Ketujuh, AS dan sekutunya sudah sangat kelelahan di Afghanistan dan (terutama) di Irak. Ratusan miliar dolar AS telah dikuras dari anggaran belanja AS dan ribuan tentara mereka telah tewas tanpa gambaran yang meyakinkan bahwa 'misi' mereka telah atau menuju berhasil. Justru sebaliknya, belakangan ini korban-korban di kalangan sipil Irak terus berjatuhan dan 'demokrasi' yang dijejalkan AS di sana sangat rapuh.

Posisi AS di Irak serba salah dan dilematis. Tetap bertahan salah dan rakyat AS sudah tidak sabar. Sedangkan meninggalkan Irak dalam keadaan sekarang berarti mengakui kekalahan. Kita memperkirakan, apapun kondisi di Irak, AS tidak akan mampu bertahan lebih dari setahun lagi.

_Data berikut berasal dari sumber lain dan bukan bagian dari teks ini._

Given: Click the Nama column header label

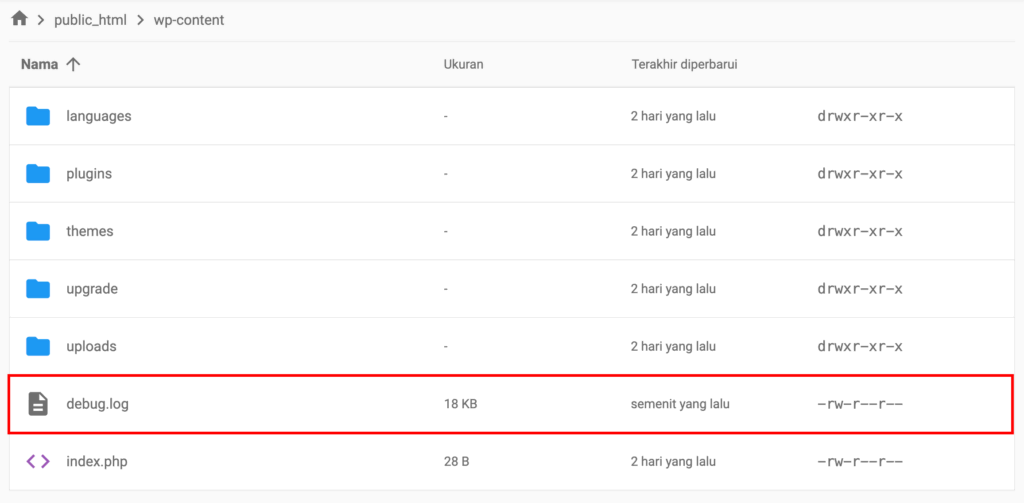Looking at the screenshot, I should 39,64.
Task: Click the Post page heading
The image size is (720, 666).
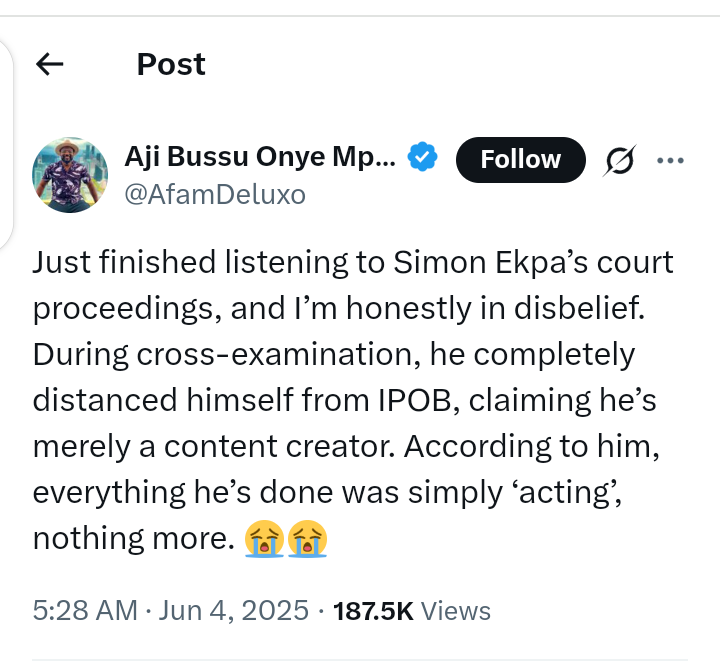Action: coord(171,65)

Kedelapan, kekuatan-kekuatan progresif di dunia mulai bermunculan menentang secara terbuka hegemoni AS di dunia. Tidak di Asia dan Afrika saja, tapi juga di Eropa dan Amerika Latin. Di Asia, Iran dan Korea Utara terang-terangan menantang dan melawan tekanan AS. Cina yang dianggap oleh AS sebagai potensi ancaman ekonomi dan militer terbesar di Asia, tinggal menunggu saat yang tepat untuk unjuk gigi.

Di Eropa, Rusia telah mulai menunjukkan jati dirinya dengan tidak selalu setuju dengan AS, walau saat ini masih menjaga keseimbangan demi kepentingan ekonominya. Di Afrika, AS yang pernah terusir dari Somalia dan gagal mengendalikan Sudan, akan berpikir dua tiga kali sebelum mencoba berpetualang di sana.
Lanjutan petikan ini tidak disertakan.